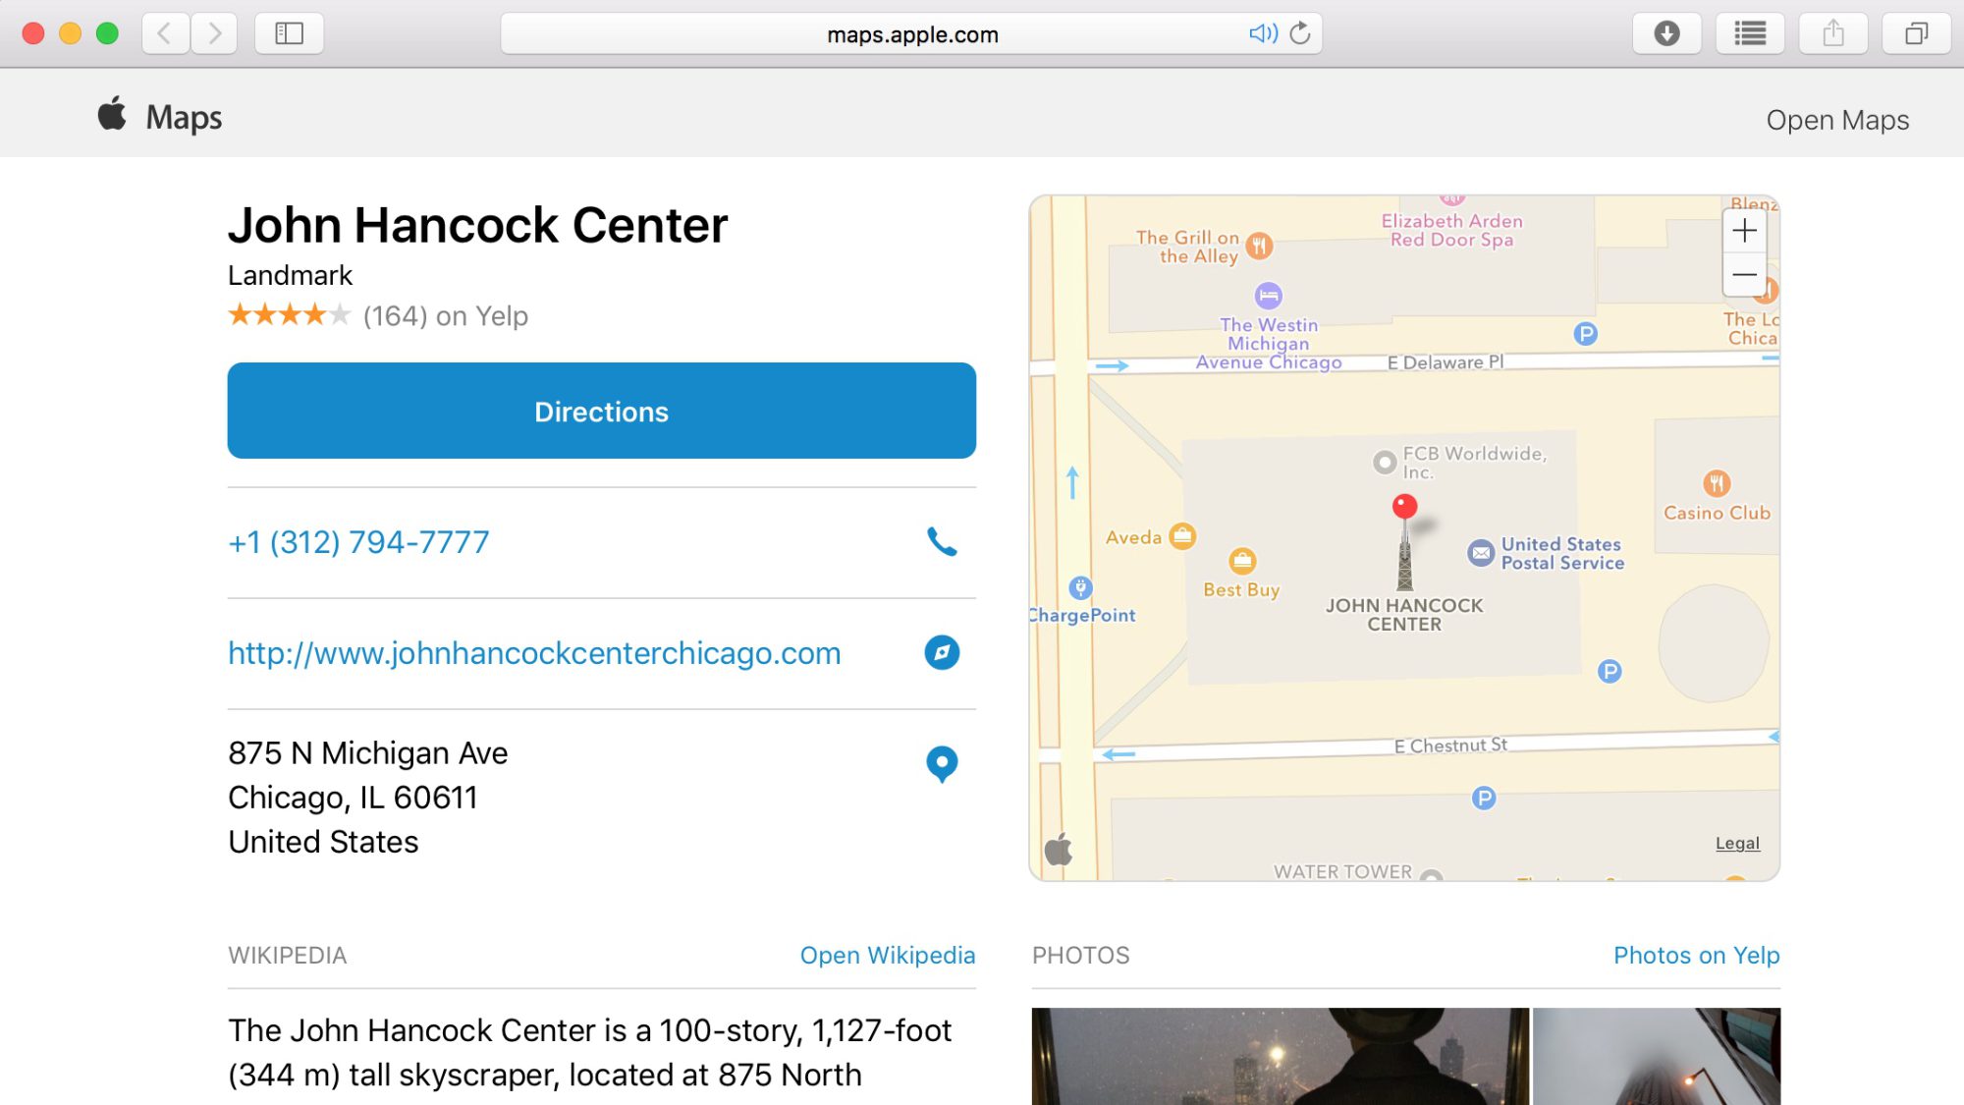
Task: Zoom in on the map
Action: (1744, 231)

++++++

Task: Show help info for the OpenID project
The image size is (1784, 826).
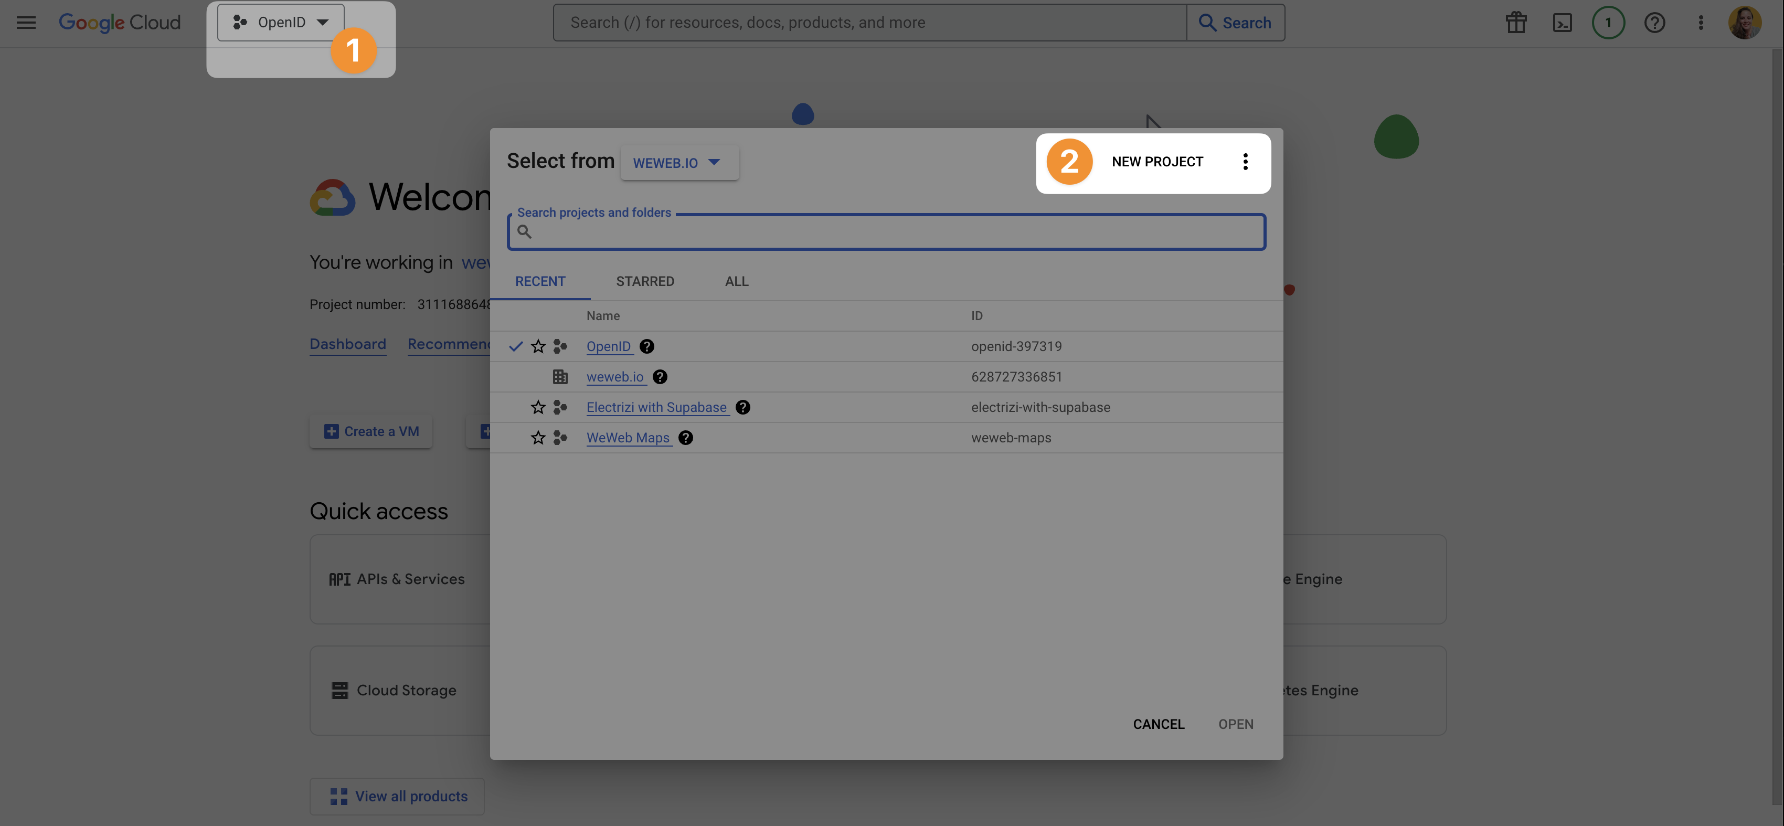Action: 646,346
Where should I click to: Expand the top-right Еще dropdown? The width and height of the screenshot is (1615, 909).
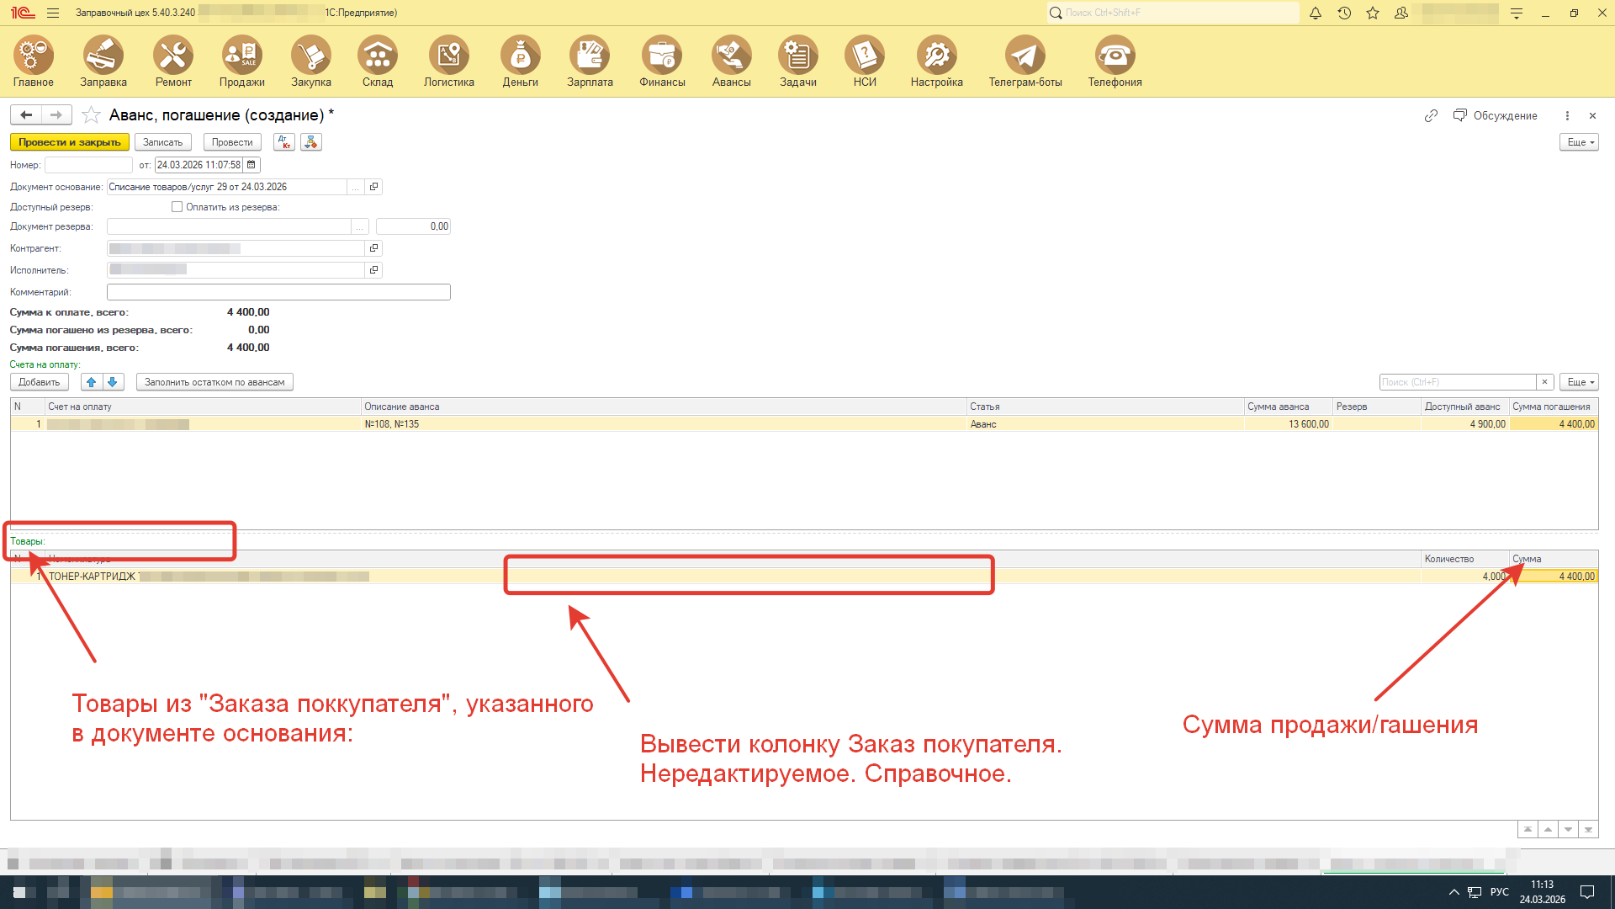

++++++

- Exercise prompt: Among the entries above, copy exactly the stretch from the line holding "The image size is (1784, 826)." through the line holding "Where should I", leaving out any pictures.

- Answer box:
The image size is (1784, 826).
Action: 646,346
Where should I click to: Expand the top-right Еще dropdown? The width and height of the screenshot is (1615, 909).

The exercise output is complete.